If you edit it, you are no longer using sysupgrade.  You are on your
own.

> > how can you say you are using sysupgrade?
> 
> Perhaps I was unclear: I took the response log of a sysupgrade run
> (as mailed afterwards) and created /auto_upgrade.conf from it.
> I am not touching sysupgrade itself, obviously.

Ah, you edited the file.  

Then you are not using sysupgrade.  You are using your own process, and
you need to understand all the consequences.  misc@ owes you nothing.

> > sysupgrade manages the whole process.  When you subvert a program, you are
> > responsible.
> 
> Is creating /auto_upgrade.conf considered subversion?

No.  You can create your own /auto_upgrade.conf

But if you create it, it is not sysupgrade that created it

If you create a file which doesn't work, have you considered blaming the
creator of the file?

> > Especially when it is not documented what will happen.
> 
> sysupgrade(8) says
> 
>      /auto_upgrade.conf  Response file for the ramdisk kernel.
> 
> I agree that only documents the file is recognized to exist.

But you are not using sysupgrade.  Why do you refer to the sysupgrade
manual page?  You have placed *your own ideas* of what should be in
that file.

sysupgrade does not use ambigious question=answer lines.

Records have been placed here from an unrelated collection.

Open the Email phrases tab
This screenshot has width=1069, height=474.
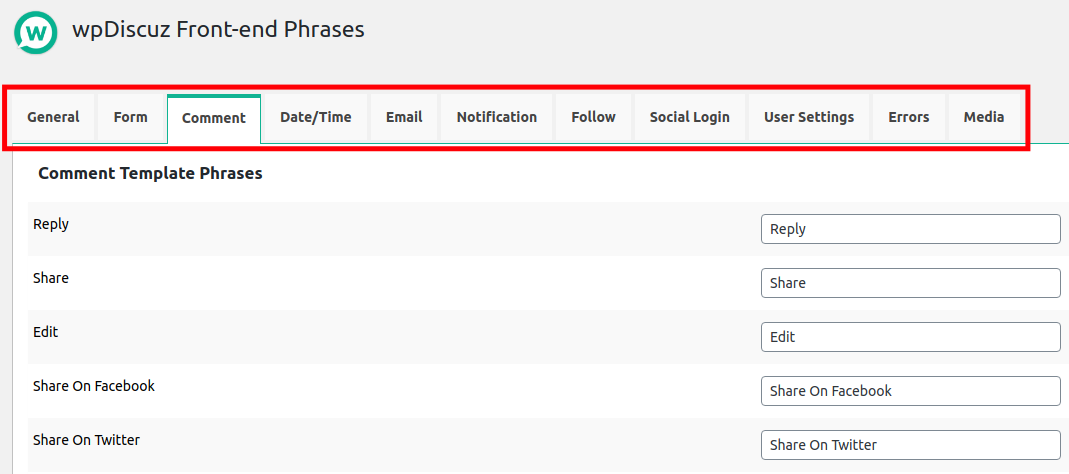[x=404, y=117]
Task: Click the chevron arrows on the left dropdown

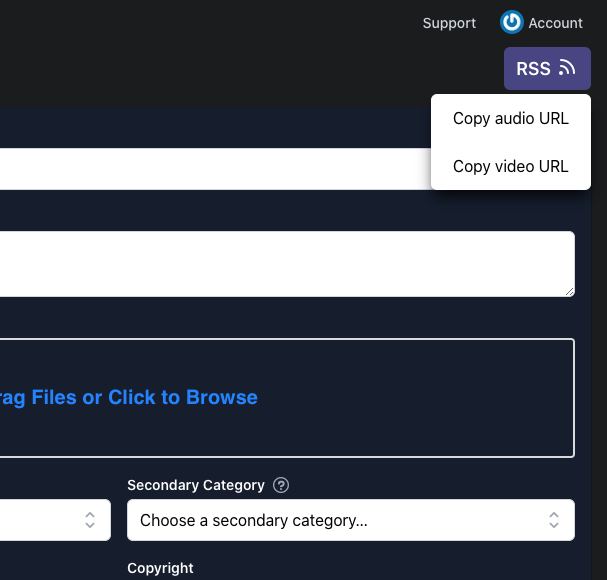Action: 90,520
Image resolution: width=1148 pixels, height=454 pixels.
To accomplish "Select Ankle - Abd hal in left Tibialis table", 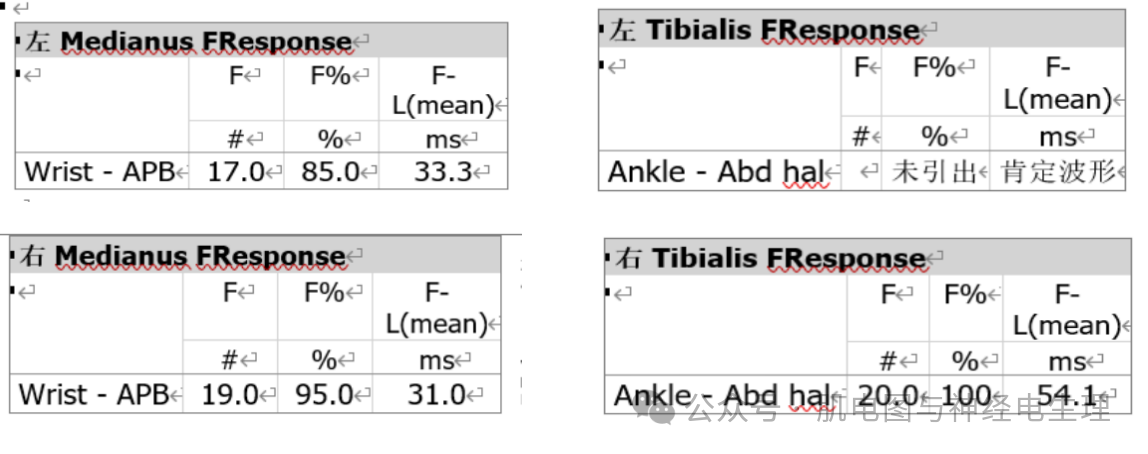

But you do.  You are acting completely clueless here.

> > 2) You assume you can provide multiple answers to a question --
> >    how do you expect this to work?
> 
> I naively assumed the undocumented file replaces
> the interactive dialogue of a bsd.rd upgrade. My bad.

If it was replacing the dialogue 1:1, then the lines would only need to
be answers.  But every line is question = answer.

Obviously, the parsing of this won't keep-state then, and it acts as either
first-match or last-match, so you cannot repeat questions.

> > 3) see _autorespond in install.sub
> 
> Thank you.
> 
> My original problem is that some machines are small/slow enough
> to warant not having e.g. the X sets, and I am trying to persuade
> sysupgrade to do that. Is there a user-visible way to do that
> via /auto_upgrade.conf?

what the hell does "slow" have to do with installing files you
won't use?

Buy a bigger machine.  Or use Linux, which will mean you need to buy
a bigger machine.  I'm dead serious -- OpenBSD is a small enough operating
system that we don't need to bend-over for people who want to use it
on ridiculously miserly systems.  We have tradeoffs to make and I see NO
POINT in focusing on people who's machines are that small.